The government has been looking into workplace disputes and come to the conclusion that ‘micro-firms’, or businesses of fewer than 10 staff, would benefit from ‘relaxed’ employment legislation.
Basically, smaller practices would have simpler rules to follow and be able to avoid certain regulations completely, with the balance shifting in favour of employers. The idea is to protect these ‘micro-firms’ from unfair compensation claims, cut costs and tighten up the process of managing disputes.
Business secretary, Vince Cable, announced a series of measures to be taken, in the wake of a consultation, to reduce bureaucracy and help businesses to make better decisions. The report focused on employment issues surrounding recruitment, dispute management and employee dismissal.
The results of the consultation will come into force from 6 April 2012 and reforms include an extension of the time period before an employee can raise a claim of unfair dismissal. This is being increased from one year to two years of uninterrupted employment with the business in question.
Micro-firms will be able to introduce compensated ‘no fault’ dismissals for employees that are underperforming. Provided they are given an agreed settlement, unproductive members of staff can be given their notice and must waive the right to subsequently claim for unfair dismissal. A consultation will look into the payment agreements to establish a standard process.

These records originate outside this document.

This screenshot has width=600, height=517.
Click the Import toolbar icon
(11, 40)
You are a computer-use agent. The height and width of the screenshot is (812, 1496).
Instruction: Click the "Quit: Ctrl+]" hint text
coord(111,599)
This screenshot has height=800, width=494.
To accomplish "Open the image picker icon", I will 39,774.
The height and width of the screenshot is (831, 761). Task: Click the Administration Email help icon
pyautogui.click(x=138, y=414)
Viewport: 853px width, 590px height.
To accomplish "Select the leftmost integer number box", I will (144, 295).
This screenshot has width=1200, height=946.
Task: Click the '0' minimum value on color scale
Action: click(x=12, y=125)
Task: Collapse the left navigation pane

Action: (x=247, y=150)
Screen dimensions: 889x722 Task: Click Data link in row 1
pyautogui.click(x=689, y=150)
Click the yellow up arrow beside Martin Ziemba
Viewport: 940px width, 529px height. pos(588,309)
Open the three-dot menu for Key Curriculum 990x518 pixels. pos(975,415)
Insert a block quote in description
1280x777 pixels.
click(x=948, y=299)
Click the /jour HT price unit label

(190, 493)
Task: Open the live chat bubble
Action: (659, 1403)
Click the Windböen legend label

Tribunals are seen as unwieldy and expensive so the Government is planning an overhaul that includes the introduction of fees, which employees must pay in order to take their employer to an employment tribunal.
Other proposals include ‘protected conversations’ to encourage open communication between employers and staff, as these discussions are inadmissible in a tribunal. Businesses can discuss productivity and retirement issues and make decisions based on these conversations, rather than having to censor themselves out of concern of possible legal action in the future.
In general, employment tribunals are on the side of disabled employees and are not inclined to agree with discrimination towards them, no matter what the financial implications are to the employer.
However, a recent case has turned this on its head. Cordell v Foreign & Commonwealth Office came to the conclusion that there was no case for discrimination if the expense involved was considered unreasonable.
In this particular example, the full cost of promotion for the disabled employee, including all necessary support, was in the region of £145,000 a year. As things currently stand, this remains an unusual outcome for a tribunal and is not guaranteed for future disputes.